Not only do Erdoğan’s domestic policies stand in stark contrast to the ideals propounded by leaders in the West, but his foreign policy is often opposing to that of Turkey’s NATO allies. Turkey’s foreign policy under Erdoğan has led Ankara astray from its western allies and has done little to build bridges with its easterly neighbors. Under Erdoğan’s leadership, Turkey’s foreign ambitions have taken precedence over forging new prosperous strategic relationships, and Ankara is instead looking inward for support and legitimacy. As of late, Erdoğan has been unable to rally support from the West or the East for his aggressive foreign policy playbook which puts a plethora of regional stakeholders at odds with one another.

While Turkey has grown used to sourcing legitimacy and political pressure from its western allies, in the eyes of Erdoğan the EU, the United States and NATO, are losing their influence and prosperity, and Turkey’s EU membership process is dragging. Turkey joined NATO in 1952; however the influence that NATO and its members exerted over the Middle East is waning. The United States is finding the Middle East less receptive to its maneuvering, and it is less able to act with the freedom it once enjoyed. Military bases and aircraft carriers are only half the story.

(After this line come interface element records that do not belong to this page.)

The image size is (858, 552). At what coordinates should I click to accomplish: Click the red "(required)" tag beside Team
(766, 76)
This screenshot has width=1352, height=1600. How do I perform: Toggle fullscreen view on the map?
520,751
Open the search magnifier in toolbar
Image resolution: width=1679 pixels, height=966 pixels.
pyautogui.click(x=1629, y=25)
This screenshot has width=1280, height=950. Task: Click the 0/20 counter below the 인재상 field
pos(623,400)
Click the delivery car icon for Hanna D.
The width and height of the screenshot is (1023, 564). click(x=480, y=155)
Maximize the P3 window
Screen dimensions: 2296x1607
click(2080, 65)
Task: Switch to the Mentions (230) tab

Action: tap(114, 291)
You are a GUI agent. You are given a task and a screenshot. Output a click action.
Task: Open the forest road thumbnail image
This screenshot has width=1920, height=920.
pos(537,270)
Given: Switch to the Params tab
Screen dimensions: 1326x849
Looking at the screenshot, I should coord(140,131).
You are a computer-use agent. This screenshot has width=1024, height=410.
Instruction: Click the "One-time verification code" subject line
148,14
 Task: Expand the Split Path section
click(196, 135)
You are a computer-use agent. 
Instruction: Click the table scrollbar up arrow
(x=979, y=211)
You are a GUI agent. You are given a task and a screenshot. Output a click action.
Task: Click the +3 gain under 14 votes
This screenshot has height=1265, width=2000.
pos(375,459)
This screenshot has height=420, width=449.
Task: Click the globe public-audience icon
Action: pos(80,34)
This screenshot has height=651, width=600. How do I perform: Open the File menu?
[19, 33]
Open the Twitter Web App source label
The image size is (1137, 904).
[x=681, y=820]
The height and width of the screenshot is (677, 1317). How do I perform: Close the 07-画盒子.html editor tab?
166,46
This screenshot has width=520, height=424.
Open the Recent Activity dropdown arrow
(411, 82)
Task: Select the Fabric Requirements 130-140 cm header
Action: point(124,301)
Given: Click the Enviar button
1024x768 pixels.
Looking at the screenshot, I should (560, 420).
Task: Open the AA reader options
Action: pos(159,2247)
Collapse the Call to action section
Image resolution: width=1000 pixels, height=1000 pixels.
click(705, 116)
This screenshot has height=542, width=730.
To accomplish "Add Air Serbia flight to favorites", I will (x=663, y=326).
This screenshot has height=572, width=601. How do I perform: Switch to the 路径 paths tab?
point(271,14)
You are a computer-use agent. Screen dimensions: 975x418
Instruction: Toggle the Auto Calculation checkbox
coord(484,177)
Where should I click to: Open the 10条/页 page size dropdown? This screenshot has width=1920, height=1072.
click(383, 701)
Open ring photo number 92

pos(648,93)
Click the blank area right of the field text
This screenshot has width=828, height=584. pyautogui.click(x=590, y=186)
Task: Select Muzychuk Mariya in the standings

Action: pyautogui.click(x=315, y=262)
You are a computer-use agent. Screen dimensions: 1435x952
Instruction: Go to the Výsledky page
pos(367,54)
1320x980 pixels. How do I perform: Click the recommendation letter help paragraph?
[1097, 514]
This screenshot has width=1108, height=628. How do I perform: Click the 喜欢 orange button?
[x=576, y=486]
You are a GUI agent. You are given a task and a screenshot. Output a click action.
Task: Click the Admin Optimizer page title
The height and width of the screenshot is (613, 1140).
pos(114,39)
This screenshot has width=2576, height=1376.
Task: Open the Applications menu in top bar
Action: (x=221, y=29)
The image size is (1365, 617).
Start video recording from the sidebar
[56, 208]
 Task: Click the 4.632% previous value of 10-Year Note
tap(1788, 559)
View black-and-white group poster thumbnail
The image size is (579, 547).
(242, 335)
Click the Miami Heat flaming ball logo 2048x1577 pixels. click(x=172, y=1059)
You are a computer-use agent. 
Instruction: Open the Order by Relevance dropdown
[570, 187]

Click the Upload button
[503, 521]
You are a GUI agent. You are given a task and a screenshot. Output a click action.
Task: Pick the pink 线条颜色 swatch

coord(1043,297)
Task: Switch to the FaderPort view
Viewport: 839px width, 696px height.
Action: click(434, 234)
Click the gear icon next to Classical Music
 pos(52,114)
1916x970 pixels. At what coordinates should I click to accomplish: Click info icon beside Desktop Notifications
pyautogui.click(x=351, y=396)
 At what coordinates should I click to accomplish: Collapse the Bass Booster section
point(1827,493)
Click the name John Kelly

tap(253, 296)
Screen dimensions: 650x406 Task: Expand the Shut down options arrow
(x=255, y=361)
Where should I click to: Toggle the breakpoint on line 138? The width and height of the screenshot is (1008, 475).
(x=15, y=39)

But why has Erdoğan embarked on a path which favors an independent and brazen foreign policy, with little pragmatic concern for regional alliances? Much like “Resurgent Russia”, there is a desire in Turkey to reclaim its position as a major regional state. Turkey has been deeply investing in forging ties with the West for many decades, and has been under intense scrutiny from its allies in the West to follow the status quo. Erdoğan dreams of Turkey returning to the leading global position it held during the Ottoman Empire era, meaning expansionism is a fundamental aim. However, this comes at the cost of neighboring national sovereignty; national security is the justification, and Syria is the starting point. Erdoğan has led the country to believe it has a duty to expand. However, expansion requires a strong military force, and will put Turkey against powerful competitors with actionable alliances.

The balance of power in the Middle East is on the brink of shifting. The U.S. is mostly on the sidelines, while Russian interference in Syria has assured its continued influence in the region and Iran is making headway in entrenching a crescent of influence stretching from Tehran to the Mediterranean Sea.

Neither Russia nor Iran has been able to compensate Turkey for its weakening relationship with the U.S., and neither seems willing to support Turkish interests. In fact, they have stood directly against each other on the battlefield. However, in the same breath, the West is unable to allow Turkey to slip away. In the most recent attempt to woo Erdoğan, British Prime Minister Theresa May rolled out the red carpet in open arms.

May noted: “It is also important that in the defence of democracy… Turkey does not lose sight of the values it is seeking to defend.” While it was reported that May warned Erdoğan not to go too far in crushing dissent, many activists have accused May of turning a blind eye to terrorism. It is likely that the prospect of a trade-deal with Turkey in a post-Brexit environment is far too appealing; every country has their reasons.